SAR instruments use a wide range of band frequencies which determine how the data can be used. Longer wavelengths/lower frequency SAR signals can ‘see’ through matter like vegetation and soil, for example. The frequencies also determine what size features SAR data picks up on. The size of the wave correlates to the size of the object it is supposed to sense; high-frequency bands ‘see’ details like leaves on a tree, while lower frequencies ‘see’ that same tree’s trunk.
The result is a wide range of available scales – from 0.5 meter to 200 km. As a wealth of SAR satellites now inhabit our skies, more and more data is available for free, though much also remains private. This data can be processed in an array of software, from open source tools to standard commercial software like ArcGIS, Gamma, ENVI, and others.
A SAR image of Paris. Image courtesy of Capella Space.
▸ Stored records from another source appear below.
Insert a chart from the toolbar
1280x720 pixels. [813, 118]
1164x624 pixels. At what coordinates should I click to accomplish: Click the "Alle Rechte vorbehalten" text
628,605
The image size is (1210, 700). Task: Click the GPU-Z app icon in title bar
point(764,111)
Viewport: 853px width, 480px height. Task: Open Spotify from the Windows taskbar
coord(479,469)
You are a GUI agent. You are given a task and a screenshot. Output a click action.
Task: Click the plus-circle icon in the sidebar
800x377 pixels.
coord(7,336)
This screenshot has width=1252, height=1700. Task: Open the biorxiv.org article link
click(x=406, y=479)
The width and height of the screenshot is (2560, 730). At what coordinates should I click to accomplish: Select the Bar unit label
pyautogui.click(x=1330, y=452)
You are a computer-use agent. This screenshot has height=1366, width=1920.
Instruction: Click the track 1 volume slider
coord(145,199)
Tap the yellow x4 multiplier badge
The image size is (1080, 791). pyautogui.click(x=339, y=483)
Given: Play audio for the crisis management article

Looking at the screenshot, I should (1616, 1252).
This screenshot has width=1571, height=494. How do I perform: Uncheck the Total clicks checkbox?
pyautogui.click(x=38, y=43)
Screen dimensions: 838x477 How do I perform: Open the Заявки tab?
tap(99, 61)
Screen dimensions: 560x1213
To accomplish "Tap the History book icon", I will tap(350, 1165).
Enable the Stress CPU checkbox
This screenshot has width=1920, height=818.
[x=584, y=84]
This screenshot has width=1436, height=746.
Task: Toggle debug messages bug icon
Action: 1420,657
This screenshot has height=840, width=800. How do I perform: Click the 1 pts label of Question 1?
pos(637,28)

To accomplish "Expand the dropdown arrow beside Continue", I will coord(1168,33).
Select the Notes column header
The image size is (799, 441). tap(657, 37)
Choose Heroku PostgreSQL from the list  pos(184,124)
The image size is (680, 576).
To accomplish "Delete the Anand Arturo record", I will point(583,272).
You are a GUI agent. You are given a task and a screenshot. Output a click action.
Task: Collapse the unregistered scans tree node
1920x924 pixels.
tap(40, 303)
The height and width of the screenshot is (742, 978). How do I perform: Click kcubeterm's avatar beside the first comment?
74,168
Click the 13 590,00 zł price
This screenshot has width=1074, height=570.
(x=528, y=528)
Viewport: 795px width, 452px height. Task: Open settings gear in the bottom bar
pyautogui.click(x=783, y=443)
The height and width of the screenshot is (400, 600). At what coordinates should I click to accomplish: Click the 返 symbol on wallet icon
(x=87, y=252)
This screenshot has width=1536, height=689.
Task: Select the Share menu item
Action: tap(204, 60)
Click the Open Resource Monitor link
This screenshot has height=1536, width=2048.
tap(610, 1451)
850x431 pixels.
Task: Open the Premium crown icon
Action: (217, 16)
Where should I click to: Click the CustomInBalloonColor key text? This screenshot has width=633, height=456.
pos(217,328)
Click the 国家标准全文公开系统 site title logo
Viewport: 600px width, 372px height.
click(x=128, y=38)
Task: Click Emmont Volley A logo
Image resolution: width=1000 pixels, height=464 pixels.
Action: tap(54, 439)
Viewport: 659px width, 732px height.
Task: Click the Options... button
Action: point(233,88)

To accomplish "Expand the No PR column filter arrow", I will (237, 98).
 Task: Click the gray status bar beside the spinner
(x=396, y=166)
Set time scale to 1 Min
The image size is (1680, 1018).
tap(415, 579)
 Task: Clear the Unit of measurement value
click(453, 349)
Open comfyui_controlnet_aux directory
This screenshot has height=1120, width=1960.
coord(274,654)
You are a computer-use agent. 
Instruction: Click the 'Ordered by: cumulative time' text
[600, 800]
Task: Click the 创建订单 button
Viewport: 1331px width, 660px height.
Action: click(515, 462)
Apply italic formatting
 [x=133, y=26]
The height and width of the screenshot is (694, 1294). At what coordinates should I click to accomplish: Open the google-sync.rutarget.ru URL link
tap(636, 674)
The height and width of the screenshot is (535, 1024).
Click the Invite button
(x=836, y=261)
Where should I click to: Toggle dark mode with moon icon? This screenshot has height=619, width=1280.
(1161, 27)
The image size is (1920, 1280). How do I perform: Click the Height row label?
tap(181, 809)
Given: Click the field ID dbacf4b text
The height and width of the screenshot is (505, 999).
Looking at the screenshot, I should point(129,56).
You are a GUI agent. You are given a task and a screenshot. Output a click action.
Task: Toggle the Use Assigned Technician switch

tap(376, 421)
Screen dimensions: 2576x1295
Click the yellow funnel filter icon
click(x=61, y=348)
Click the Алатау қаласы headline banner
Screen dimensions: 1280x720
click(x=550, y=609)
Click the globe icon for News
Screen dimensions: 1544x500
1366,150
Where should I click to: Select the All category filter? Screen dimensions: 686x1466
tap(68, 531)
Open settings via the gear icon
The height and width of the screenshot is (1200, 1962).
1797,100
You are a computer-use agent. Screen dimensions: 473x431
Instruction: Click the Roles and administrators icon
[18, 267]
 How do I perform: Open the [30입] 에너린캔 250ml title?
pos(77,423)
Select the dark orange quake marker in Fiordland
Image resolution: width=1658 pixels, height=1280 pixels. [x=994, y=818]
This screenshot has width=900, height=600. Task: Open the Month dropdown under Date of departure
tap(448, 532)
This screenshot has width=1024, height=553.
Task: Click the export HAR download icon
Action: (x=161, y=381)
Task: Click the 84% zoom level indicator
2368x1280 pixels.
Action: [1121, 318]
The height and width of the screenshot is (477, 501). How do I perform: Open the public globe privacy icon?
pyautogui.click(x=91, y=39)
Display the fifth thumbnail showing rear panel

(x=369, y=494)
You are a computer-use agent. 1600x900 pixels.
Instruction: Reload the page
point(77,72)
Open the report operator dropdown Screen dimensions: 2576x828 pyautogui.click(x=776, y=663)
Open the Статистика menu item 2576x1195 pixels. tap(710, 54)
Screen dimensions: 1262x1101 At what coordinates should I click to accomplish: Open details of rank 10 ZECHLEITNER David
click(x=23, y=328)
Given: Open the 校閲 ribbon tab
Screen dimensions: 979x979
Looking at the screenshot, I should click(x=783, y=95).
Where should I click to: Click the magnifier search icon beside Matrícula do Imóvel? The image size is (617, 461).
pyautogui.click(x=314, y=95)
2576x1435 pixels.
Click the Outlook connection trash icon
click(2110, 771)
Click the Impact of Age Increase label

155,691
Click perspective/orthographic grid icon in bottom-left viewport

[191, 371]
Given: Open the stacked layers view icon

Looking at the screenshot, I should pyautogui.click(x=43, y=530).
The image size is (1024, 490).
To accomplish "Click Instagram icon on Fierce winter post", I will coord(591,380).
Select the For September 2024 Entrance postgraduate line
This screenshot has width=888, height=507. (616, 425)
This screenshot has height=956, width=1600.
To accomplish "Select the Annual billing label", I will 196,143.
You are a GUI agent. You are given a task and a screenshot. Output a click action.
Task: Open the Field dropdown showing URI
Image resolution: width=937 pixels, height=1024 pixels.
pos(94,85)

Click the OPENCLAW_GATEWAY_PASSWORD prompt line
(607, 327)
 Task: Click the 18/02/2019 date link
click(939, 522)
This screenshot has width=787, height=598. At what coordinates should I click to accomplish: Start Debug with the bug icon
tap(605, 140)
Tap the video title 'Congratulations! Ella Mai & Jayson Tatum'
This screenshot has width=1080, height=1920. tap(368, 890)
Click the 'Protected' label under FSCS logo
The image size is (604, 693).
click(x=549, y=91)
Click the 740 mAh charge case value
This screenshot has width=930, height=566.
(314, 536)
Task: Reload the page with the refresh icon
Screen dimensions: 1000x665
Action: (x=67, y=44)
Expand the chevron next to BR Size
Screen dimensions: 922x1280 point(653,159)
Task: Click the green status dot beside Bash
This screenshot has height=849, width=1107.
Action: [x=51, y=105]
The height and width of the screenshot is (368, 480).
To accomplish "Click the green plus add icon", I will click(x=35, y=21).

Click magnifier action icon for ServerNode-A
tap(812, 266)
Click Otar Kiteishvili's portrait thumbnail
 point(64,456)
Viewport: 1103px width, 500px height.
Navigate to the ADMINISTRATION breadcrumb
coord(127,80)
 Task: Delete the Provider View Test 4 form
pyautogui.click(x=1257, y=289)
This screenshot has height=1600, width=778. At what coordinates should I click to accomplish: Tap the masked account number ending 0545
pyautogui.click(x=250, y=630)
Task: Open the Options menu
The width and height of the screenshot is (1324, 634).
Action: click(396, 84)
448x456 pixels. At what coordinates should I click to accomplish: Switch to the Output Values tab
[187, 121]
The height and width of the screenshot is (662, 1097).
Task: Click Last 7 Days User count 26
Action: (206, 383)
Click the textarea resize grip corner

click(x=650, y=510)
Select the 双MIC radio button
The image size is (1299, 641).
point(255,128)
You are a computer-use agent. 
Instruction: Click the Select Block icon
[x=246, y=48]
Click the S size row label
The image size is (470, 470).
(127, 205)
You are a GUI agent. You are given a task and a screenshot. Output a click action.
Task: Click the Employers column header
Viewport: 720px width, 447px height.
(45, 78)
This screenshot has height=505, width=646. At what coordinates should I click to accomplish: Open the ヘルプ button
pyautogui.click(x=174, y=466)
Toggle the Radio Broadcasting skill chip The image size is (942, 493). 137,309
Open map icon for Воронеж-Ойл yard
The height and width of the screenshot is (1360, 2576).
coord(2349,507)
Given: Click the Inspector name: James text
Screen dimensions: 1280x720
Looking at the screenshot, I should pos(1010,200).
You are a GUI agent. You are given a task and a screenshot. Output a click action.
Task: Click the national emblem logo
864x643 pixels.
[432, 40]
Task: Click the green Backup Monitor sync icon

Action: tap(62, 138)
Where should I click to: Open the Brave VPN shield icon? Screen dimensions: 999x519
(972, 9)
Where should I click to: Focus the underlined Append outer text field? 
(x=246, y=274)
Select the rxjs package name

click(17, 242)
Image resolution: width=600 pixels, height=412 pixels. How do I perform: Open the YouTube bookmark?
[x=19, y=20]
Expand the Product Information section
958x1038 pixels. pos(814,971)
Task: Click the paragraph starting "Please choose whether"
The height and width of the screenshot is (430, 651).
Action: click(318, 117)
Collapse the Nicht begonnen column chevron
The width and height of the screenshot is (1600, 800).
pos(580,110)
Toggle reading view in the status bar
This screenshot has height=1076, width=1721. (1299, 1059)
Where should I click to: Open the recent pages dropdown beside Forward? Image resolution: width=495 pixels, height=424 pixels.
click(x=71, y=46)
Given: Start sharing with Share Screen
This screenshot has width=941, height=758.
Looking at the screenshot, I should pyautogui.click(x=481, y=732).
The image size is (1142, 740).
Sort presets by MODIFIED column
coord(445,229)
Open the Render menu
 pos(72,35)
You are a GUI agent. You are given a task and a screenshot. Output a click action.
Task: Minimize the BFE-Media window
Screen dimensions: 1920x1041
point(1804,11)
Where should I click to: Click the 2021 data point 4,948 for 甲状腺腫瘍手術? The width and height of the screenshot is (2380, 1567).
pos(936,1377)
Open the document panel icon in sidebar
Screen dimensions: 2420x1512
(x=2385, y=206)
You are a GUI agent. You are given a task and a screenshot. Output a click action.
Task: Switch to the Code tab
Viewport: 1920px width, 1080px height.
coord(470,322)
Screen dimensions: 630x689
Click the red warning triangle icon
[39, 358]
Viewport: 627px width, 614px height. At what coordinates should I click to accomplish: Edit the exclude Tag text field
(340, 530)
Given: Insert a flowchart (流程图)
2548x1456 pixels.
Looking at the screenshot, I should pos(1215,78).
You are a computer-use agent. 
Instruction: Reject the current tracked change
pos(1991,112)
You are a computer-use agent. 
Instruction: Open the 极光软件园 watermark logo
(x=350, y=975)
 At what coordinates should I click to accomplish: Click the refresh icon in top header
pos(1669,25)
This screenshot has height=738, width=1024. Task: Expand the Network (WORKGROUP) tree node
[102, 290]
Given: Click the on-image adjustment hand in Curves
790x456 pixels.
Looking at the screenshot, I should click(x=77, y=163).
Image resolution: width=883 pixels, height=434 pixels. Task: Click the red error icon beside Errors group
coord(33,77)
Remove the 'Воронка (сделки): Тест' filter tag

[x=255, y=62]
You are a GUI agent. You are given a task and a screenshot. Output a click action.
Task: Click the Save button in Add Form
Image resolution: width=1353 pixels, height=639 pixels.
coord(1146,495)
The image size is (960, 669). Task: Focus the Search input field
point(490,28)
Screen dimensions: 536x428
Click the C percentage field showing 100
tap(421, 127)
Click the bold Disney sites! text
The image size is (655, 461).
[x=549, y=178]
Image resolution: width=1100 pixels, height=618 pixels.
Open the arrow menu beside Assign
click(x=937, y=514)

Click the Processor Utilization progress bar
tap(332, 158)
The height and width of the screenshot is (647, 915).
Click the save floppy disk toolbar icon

SAR and EO data can also be combined, as the recent SpaceNet6 challenge proved. The contest offered $50,000 in cash prizes to the competitors best able to fuse SAR data with electro-optical imagery courtesy of the Maxar WorldView-2 satellite. The goal of the challenge was to create an image of Rotterdam, The Netherlands. The winners of that challenge (who can be found here) are now among a growing number of people putting the power of SAR front and center in the geospatial world.